24 September 2012
Through all of the chaos of the past four years, through Mangini and Rex, through Favre and Tebow, there has been one constant. One thing Jets fans could take pride in. One thing Jets haters had to concede. One thing that NFL fans universally acknowledged: The Jets had the best defensive player in the sport and arguably the best cornerback in the history of the league. Regardless of the opponent, you knew Darrelle Revis was going to shut down their best wide receiver. It was an honor and a privilege to watch him play every weekend.
Now, that is all gone.
The Jets won the game Sunday in Miami, yes, but if you consider how poorly they played, and that the franchise's best player since Joe Namath's knees fully functioned suffered what may be a career-debilitating injury, it was undoubtedly the worst win in the team's 52-year history. Darrelle Revis is out for the season, and even the most optimistic Jets fan must admit the season is over. Was this team going to win the Super Bowl? No. Were they going to make the playoffs? Probably not. Does it suck beyond comprehension to see your best player's knee explode on a non-contact play? Yes, yes it does.
Having spoke realistically and honestly about what Revis' injury means to the Jets and their playoff hopes, let's pretend the season isn't over. How do they recover? Well, as The Likely Lad tweeted today, "What the Jets lack in depth they make up for in incompetent starters." That means general manager Mike Tannenbaum will have to get off his fat, lazy, condescending, pompous arse and make a trade for not just a cornerback---that's obvious---but a wide receiver, as well. You could have argued (incorrectly) that the Jets would have survived with their offense had they had a healthy defense and moreover, a healthy Revis, but with what is now an incredibly average defense the Jets will need to score far more points. (That's how important Revis is to the Jets. The offense suffers by having him injured.) Yes, Sanchez missed a host of open receivers and threw a mind-boggling interception in the end zone on Sunday, but the Jets receivers outside of Santonio Holmes are not NFL-caliber players. Stephen Hill is a raw talent with hands of stone, Chaz Schillens can barely get on the field, and Clyde Gates looks utterly lost---not lost like he was overmatched, lost like he was playing the wrong sport and wasn't sure how he got to the stadium. Dustin Keller's eventual return will help, but if you're going to sport an ordinary offensive line with a quarterback who needs a strong supporting cast, the Jets will need to add a wide receiver (and preferably one without a pending court case).

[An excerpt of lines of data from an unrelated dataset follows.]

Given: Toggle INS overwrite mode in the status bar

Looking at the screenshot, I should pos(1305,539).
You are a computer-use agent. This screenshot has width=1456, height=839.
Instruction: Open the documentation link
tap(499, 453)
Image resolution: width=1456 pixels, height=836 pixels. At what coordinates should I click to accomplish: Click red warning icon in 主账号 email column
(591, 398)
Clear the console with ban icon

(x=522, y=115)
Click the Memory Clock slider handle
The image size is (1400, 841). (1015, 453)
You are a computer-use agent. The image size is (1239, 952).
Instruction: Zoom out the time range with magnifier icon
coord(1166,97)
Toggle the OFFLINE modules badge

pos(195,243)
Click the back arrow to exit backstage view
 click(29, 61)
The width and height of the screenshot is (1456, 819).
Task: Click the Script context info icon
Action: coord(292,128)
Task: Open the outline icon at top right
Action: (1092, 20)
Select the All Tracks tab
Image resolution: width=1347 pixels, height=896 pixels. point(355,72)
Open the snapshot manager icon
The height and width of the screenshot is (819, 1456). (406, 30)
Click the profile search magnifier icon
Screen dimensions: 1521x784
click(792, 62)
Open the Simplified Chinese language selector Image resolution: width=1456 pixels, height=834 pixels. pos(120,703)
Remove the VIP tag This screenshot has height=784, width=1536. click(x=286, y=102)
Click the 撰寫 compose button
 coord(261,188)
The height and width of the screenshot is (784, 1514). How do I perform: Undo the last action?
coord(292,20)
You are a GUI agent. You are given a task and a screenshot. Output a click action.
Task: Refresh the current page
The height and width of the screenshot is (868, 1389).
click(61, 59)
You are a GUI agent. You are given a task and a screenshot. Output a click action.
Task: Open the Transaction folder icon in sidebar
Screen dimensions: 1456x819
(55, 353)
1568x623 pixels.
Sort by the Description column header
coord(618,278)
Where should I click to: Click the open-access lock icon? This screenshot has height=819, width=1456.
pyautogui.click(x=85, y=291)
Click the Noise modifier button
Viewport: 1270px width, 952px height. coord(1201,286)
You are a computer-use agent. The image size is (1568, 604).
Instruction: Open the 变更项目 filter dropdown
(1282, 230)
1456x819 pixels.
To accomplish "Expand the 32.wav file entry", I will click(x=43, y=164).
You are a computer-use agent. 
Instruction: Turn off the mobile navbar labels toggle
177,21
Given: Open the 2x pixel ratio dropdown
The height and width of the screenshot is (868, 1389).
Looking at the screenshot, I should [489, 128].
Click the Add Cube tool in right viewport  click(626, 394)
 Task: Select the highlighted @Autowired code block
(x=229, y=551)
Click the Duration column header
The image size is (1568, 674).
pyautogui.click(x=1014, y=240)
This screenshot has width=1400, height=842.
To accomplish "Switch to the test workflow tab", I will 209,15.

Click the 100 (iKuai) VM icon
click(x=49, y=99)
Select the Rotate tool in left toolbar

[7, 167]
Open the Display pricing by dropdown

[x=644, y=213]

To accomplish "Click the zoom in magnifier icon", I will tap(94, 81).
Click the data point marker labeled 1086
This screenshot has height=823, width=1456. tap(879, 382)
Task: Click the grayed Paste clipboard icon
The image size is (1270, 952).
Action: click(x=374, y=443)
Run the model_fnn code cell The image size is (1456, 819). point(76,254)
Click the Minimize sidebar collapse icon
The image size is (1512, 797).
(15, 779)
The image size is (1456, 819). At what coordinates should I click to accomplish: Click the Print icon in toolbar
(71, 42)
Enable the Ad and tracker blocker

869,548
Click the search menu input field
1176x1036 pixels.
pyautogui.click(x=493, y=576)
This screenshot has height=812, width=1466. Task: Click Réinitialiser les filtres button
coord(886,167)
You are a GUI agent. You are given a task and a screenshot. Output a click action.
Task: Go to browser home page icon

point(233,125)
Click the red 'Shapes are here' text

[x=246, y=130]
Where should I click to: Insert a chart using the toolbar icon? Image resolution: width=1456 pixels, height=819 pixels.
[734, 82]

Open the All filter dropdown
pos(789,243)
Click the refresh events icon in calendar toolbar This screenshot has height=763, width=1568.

Defensively, and perhaps for the team on the whole, the most disappointing part of this season has been the lack of a pass rush. I should have known better than to put stock in the preseason, but I really thought the trio of Maybin, Wilkerson and Coples was going to be a destructive force in the backfield. Instead, the Jets have barely laid a hand on the quarterback this season (3 sacks and 10 QB hits in three games), and their rush defense has gotten significantly worse (149 yards per game!). Is that only the defensive line's fault? No, it's not. The linebackers are old and slow and do not have playmaking ability. With that said, the three aforementioned names must step up their games if the Jets defense is going to survive Revis' absence. The secondary has gone from one of the league's elite units to one in desperate need of help. LaRon Landry has been fantastic for the most part and Yeremiah Bell has acquitted himself well, but with Cromartie moving to the No. 1 spot on the depth chart and Kyle Wilson taking over a starting role (fighting back tears), the Jets need to add a cornerback. I hate to break bad news to the naive among us, but Ellis Lankster cannot be the team's top nickelback. Actually, let me rephrase that. Ellis Lankster cannot be the Jets nickelback if they are going to win more than four games this season.
I know it's a bit unfair to ask an NFL general manager to bring in difference makers on offense and defense in Week Four of an NFL season, but Tannenbaum must redeem himself for back-to-lost offseasons and a series of poor draft picks. Their schedule is weak enough (although those NFC West games don't seem as easy anymore) where they can stay in playoff contention if the right guys are brought in. They weren't going to win either of the next two games even if Revis was healthy, so by the time the Jets take the field against the Colts in Week Six, there must be new personnel on both sides of the ball. If there's not, the light will be extinguished on another Jets season.
First place has never seemed so dark.